#### Problem description
Only the lines from the one with "Where should I" to the end of the data below should be given again, exactly, with both ends included and pictures omitted.

#### Records to use

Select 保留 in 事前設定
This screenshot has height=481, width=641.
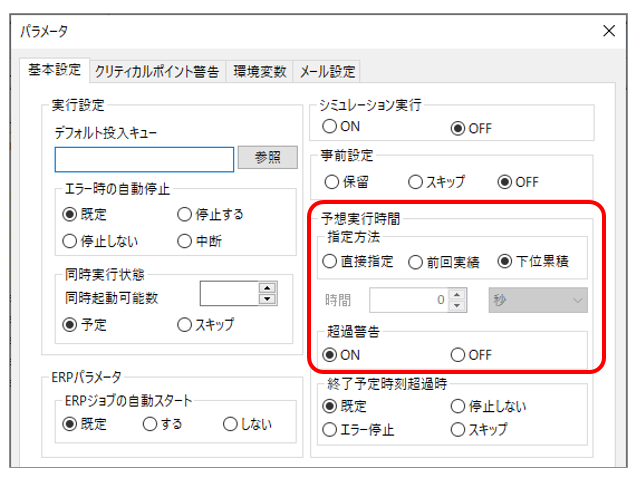coord(332,182)
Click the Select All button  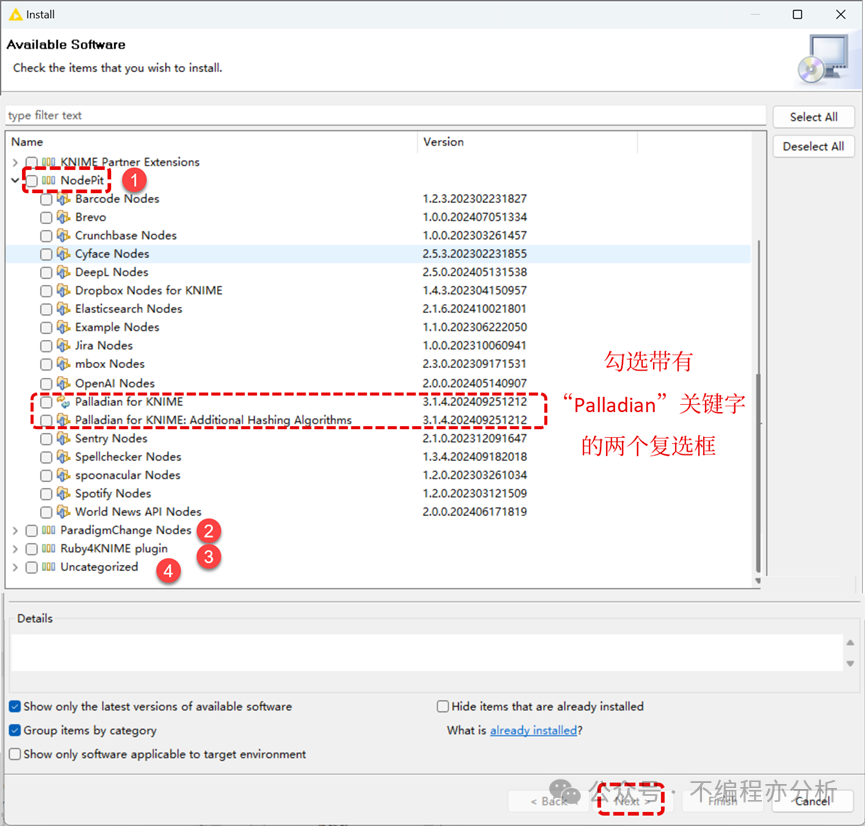[x=813, y=117]
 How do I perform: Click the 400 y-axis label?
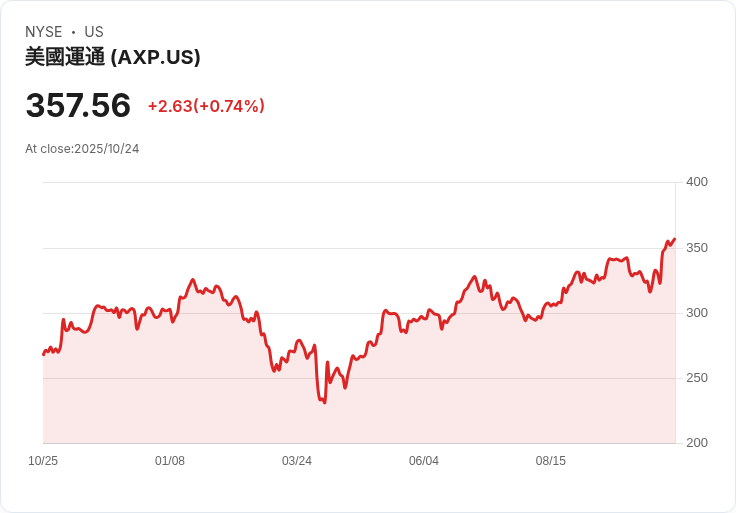point(696,182)
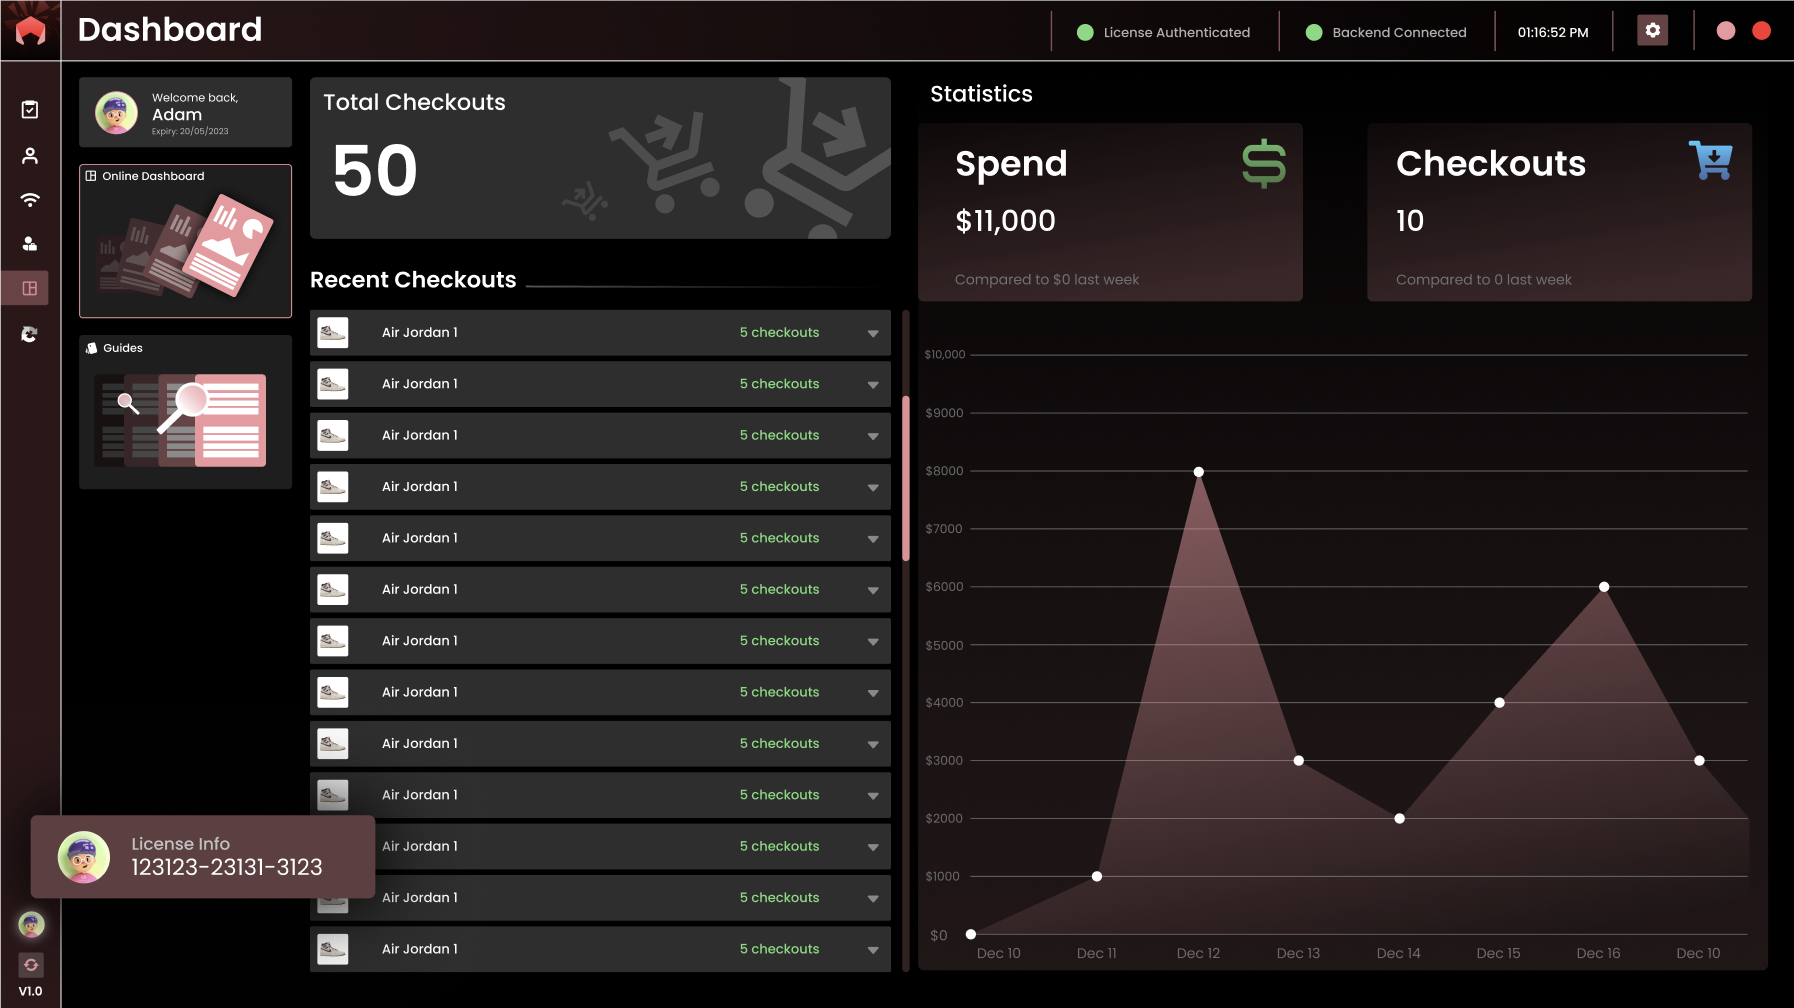Click the blue cart icon on Checkouts card

(x=1710, y=161)
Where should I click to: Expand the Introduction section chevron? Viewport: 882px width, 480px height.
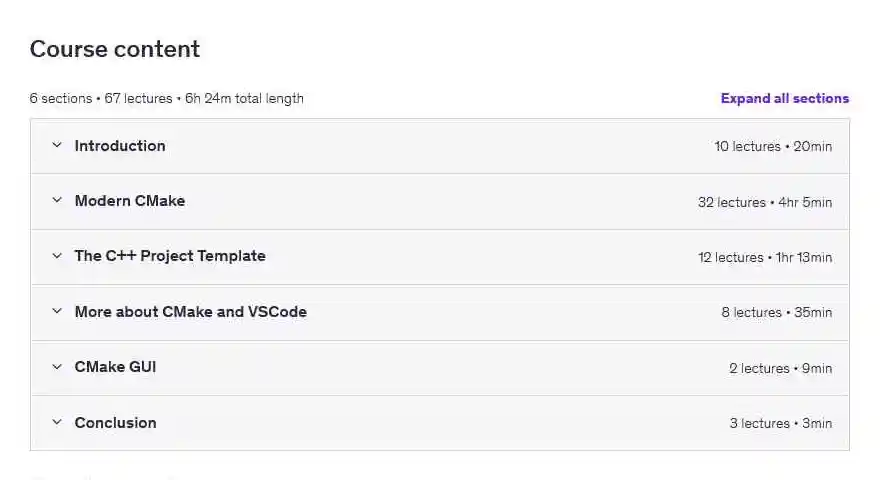57,145
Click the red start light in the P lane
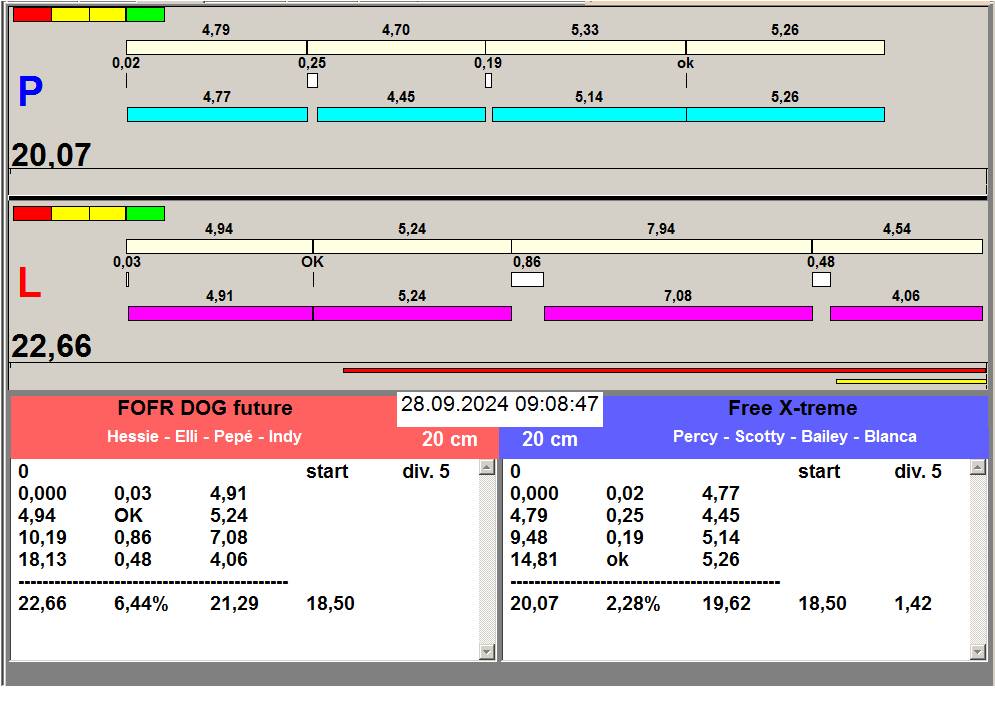Screen dimensions: 995x716 pyautogui.click(x=31, y=15)
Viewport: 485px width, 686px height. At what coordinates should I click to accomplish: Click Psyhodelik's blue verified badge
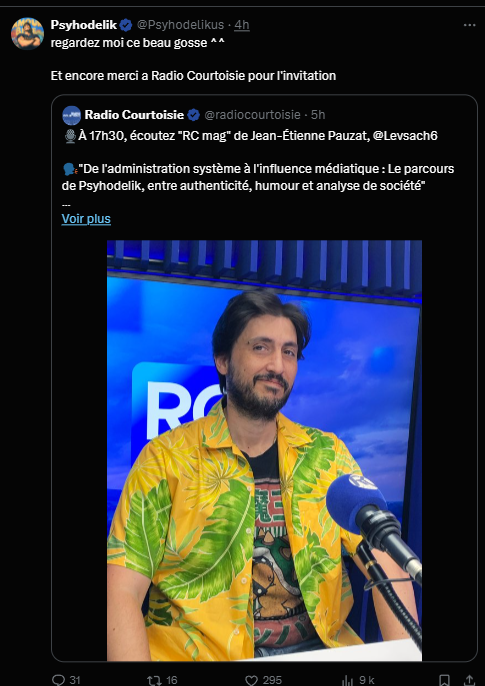click(x=126, y=25)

#### Your response
Where should I click to: Expand the Introduction section chevron? Viewport: 882px width, 480px height.
57,145
Click the red start light in the P lane
Screen dimensions: 995x716 pyautogui.click(x=31, y=15)
Viewport: 485px width, 686px height. At what coordinates should I click to accomplish: Click Psyhodelik's blue verified badge
click(x=126, y=25)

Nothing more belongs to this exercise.